--- Supplied material ---
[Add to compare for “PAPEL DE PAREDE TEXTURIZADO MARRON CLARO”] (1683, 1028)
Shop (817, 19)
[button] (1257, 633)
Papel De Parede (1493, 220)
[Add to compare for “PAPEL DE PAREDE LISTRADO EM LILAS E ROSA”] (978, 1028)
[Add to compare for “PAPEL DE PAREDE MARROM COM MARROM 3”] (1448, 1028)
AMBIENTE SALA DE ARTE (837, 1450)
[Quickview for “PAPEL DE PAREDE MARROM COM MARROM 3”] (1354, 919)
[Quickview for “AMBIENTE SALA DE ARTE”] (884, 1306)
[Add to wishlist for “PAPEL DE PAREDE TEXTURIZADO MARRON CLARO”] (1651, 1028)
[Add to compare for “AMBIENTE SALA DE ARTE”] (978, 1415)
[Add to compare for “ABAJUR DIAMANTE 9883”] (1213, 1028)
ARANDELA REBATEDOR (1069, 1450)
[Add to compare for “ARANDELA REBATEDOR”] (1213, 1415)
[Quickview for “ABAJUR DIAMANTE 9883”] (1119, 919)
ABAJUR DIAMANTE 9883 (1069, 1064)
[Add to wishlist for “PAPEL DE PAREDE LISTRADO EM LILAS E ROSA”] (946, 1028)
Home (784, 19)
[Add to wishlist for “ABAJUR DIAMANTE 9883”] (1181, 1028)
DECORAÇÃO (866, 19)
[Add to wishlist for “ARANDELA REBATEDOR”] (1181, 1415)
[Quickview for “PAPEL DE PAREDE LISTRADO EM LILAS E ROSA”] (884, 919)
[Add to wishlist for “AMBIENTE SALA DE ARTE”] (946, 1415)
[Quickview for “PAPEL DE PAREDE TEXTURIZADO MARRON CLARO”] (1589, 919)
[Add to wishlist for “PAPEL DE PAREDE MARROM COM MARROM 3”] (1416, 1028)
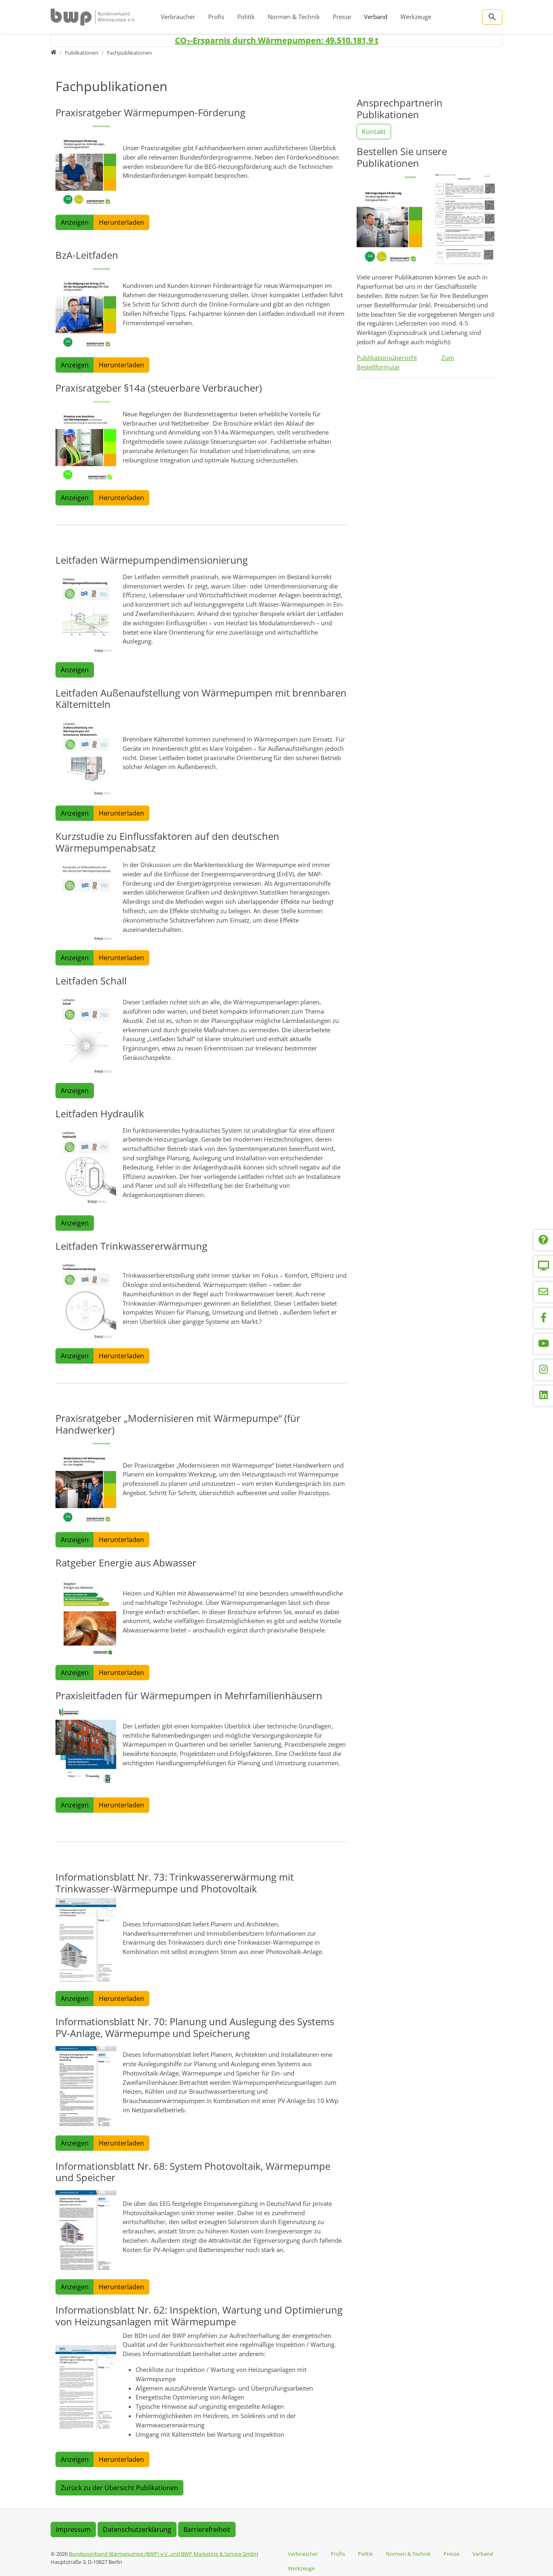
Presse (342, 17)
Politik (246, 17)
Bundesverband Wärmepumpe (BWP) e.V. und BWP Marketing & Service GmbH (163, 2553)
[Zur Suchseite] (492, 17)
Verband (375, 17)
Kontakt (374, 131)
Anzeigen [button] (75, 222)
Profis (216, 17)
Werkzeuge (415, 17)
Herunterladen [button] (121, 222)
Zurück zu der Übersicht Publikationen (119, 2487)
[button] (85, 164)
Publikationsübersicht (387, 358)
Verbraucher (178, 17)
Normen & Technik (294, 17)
---
◆ Task: Take the line with "DECORAÇÃO (866, 19)" as the first line and the last line of the records above as the final one; reproduce exactly the lines between them, both included, without pictures.

◆ Task response:
DECORAÇÃO (866, 19)
[Add to wishlist for “ARANDELA REBATEDOR”] (1181, 1415)
[Quickview for “PAPEL DE PAREDE LISTRADO EM LILAS E ROSA”] (884, 919)
[Add to wishlist for “AMBIENTE SALA DE ARTE”] (946, 1415)
[Quickview for “PAPEL DE PAREDE TEXTURIZADO MARRON CLARO”] (1589, 919)
[Add to wishlist for “PAPEL DE PAREDE MARROM COM MARROM 3”] (1416, 1028)
Presse (342, 17)
Politik (246, 17)
Bundesverband Wärmepumpe (BWP) e.V. und BWP Marketing & Service GmbH (163, 2553)
[Zur Suchseite] (492, 17)
Verband (375, 17)
Kontakt (374, 131)
Anzeigen [button] (75, 222)
Profis (216, 17)
Werkzeuge (415, 17)
Herunterladen [button] (121, 222)
Zurück zu der Übersicht Publikationen (119, 2487)
[button] (85, 164)
Publikationsübersicht (387, 358)
Verbraucher (178, 17)
Normen & Technik (294, 17)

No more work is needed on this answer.